(Stored records)
========================================
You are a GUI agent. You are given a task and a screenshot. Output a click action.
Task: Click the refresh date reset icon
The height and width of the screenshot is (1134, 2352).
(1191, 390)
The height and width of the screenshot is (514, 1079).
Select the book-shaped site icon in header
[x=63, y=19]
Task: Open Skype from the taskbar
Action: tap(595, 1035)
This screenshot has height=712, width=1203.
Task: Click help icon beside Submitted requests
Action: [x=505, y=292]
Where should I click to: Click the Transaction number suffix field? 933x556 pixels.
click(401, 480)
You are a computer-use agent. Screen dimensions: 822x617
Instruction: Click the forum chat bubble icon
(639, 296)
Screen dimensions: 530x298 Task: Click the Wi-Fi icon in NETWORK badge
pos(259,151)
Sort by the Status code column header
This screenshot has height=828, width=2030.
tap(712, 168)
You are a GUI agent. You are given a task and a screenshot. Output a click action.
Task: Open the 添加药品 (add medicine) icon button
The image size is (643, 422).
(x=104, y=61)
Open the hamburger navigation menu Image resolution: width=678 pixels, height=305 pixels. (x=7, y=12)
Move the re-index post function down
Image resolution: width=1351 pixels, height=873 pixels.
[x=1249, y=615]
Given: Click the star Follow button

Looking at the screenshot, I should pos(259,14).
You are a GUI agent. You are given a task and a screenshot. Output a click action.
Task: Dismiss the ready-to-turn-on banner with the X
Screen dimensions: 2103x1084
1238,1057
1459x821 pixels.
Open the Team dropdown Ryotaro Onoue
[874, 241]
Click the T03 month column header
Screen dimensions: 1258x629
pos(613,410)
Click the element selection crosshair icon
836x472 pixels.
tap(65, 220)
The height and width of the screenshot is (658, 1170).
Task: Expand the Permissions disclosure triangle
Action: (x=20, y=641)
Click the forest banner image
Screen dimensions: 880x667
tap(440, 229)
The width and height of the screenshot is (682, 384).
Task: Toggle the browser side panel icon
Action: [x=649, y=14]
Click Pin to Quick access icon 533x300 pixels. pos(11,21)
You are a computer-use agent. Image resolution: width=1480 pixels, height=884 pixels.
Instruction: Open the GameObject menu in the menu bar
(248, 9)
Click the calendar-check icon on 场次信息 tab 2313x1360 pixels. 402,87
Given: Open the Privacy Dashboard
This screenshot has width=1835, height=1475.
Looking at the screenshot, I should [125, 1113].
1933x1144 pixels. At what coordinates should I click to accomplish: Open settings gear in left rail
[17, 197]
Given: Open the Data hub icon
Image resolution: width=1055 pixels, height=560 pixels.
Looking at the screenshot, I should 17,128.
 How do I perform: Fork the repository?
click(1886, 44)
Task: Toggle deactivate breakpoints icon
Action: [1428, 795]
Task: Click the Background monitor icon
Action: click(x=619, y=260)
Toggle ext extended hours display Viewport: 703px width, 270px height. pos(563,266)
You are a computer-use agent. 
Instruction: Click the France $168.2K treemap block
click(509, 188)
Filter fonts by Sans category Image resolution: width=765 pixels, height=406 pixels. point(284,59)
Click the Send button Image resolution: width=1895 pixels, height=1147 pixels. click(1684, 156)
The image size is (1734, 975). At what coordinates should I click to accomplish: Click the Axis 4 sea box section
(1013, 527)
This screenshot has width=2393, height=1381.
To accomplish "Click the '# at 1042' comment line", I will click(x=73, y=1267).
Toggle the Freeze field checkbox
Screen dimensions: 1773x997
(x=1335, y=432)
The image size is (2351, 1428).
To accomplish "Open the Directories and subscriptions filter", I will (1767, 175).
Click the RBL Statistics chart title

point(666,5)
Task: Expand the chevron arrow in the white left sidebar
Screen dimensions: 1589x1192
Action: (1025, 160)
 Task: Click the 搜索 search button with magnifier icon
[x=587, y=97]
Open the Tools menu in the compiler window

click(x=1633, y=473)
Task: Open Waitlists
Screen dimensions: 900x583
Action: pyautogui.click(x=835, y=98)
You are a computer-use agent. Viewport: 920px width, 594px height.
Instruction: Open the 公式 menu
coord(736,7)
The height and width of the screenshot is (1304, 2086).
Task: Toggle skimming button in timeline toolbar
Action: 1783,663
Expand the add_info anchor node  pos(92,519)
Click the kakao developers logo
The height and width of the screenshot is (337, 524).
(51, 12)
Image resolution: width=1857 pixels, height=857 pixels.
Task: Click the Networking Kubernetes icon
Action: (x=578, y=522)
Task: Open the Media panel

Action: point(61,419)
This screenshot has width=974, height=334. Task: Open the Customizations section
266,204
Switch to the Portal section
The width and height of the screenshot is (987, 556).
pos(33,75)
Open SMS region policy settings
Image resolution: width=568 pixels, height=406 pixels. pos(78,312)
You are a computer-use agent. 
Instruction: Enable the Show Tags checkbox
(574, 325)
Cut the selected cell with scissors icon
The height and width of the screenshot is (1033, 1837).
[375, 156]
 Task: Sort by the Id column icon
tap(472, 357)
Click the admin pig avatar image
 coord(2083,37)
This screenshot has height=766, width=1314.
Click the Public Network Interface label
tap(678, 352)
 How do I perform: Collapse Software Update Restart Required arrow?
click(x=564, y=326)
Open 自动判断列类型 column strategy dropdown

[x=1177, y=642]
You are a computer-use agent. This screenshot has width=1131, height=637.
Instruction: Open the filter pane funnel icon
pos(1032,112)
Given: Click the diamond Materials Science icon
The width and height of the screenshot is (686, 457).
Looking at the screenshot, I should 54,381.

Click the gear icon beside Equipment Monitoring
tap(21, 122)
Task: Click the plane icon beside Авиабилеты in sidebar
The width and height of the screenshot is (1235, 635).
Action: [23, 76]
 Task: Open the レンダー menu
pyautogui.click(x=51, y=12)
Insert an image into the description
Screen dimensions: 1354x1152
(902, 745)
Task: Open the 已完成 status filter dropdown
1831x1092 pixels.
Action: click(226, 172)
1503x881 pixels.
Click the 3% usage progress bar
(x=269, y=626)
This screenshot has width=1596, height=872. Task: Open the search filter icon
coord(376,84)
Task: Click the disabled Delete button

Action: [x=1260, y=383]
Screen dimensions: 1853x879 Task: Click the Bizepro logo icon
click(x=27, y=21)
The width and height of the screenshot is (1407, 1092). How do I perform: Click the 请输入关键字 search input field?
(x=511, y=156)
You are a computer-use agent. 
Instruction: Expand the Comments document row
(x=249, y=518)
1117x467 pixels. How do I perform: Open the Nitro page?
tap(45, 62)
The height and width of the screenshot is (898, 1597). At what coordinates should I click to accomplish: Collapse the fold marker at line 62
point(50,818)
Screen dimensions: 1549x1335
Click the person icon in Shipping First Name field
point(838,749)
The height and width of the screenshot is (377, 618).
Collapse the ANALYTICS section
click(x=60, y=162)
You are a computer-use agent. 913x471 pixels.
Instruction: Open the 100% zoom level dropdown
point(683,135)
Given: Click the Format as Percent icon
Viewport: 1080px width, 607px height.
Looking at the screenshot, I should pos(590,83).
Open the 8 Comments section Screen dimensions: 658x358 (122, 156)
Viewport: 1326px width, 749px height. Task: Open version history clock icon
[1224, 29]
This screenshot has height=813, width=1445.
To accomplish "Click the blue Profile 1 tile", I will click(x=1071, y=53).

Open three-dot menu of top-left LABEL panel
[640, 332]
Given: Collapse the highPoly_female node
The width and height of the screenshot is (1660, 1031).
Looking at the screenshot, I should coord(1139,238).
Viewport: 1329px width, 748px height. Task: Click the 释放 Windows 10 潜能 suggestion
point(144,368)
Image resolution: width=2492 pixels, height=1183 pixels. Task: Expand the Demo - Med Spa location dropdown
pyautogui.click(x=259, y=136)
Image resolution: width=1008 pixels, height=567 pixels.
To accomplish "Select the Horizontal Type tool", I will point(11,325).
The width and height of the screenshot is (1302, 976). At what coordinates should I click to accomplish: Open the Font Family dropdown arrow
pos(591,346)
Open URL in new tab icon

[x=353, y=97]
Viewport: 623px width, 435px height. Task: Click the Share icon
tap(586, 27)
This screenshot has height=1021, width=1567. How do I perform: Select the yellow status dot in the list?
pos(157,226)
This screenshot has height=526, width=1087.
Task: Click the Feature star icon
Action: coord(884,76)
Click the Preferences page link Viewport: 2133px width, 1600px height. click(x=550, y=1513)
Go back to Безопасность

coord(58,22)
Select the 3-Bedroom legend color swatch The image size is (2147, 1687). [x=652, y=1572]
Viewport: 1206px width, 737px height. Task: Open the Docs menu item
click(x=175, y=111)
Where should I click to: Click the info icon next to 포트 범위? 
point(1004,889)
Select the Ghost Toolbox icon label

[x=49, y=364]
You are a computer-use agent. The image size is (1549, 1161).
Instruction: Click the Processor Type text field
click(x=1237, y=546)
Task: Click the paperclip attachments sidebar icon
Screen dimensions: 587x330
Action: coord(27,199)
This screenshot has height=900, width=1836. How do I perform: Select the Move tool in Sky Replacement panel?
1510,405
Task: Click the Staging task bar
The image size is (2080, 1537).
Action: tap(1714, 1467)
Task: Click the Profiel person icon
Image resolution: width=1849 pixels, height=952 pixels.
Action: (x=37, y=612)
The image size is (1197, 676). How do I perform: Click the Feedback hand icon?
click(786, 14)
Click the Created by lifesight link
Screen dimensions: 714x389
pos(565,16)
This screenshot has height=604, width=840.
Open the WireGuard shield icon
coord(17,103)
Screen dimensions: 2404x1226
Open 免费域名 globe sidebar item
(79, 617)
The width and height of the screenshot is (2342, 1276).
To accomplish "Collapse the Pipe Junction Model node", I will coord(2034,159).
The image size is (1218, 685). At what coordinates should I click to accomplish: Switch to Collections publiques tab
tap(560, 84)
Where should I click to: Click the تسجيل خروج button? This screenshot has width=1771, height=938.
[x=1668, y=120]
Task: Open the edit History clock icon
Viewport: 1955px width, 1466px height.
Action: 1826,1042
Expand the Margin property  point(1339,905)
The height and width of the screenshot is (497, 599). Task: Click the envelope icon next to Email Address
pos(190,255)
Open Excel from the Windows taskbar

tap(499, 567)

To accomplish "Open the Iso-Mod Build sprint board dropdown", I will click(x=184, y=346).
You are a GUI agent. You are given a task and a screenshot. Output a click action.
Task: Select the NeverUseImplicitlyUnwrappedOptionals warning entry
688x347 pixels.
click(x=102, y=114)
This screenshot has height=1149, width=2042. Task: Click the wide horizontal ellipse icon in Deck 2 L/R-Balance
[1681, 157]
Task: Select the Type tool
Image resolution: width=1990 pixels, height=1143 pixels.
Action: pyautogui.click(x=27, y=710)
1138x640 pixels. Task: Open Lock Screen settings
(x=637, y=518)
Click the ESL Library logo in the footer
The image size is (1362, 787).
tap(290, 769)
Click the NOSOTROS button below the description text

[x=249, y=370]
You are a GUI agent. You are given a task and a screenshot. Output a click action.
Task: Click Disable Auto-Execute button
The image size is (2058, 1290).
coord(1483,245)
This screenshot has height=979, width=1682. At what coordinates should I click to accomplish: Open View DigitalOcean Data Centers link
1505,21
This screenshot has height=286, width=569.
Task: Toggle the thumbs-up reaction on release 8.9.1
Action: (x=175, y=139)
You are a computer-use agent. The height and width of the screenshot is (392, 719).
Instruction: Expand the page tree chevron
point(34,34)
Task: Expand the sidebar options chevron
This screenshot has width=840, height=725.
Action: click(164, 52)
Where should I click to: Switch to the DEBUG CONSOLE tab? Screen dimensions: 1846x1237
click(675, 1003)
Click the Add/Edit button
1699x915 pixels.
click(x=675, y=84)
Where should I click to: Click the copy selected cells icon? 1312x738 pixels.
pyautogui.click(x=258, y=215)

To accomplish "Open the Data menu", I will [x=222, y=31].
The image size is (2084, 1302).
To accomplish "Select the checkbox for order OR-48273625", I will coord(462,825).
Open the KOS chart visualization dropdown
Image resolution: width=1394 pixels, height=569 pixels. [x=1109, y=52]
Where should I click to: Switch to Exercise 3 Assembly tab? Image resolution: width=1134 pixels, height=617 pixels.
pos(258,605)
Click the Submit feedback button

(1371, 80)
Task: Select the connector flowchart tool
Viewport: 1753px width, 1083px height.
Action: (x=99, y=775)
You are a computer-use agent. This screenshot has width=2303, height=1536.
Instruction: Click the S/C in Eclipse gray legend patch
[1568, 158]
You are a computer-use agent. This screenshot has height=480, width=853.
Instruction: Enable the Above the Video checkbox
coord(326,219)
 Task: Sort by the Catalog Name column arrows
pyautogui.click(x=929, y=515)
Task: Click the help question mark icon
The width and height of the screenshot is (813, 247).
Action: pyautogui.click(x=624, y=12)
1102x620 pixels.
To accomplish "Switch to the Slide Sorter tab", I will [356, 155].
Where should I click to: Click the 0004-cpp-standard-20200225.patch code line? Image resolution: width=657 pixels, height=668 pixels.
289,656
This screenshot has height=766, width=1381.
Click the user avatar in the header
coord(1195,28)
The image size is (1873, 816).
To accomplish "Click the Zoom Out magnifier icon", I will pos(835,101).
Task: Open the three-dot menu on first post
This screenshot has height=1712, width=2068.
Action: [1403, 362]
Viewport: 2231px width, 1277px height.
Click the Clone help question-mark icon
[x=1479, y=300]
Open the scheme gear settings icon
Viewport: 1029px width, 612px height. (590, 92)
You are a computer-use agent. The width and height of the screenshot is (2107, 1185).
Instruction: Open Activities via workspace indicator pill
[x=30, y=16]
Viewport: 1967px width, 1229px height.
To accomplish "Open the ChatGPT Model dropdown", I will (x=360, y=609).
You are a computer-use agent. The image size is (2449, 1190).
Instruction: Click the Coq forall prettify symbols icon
========================================
▶ Exercise
What is needed is every line from the data above that includes the string "Model", copied out.

▶ Reply
To accomplish "Collapse the Pipe Junction Model node", I will coord(2034,159).
To accomplish "Open the ChatGPT Model dropdown", I will (x=360, y=609).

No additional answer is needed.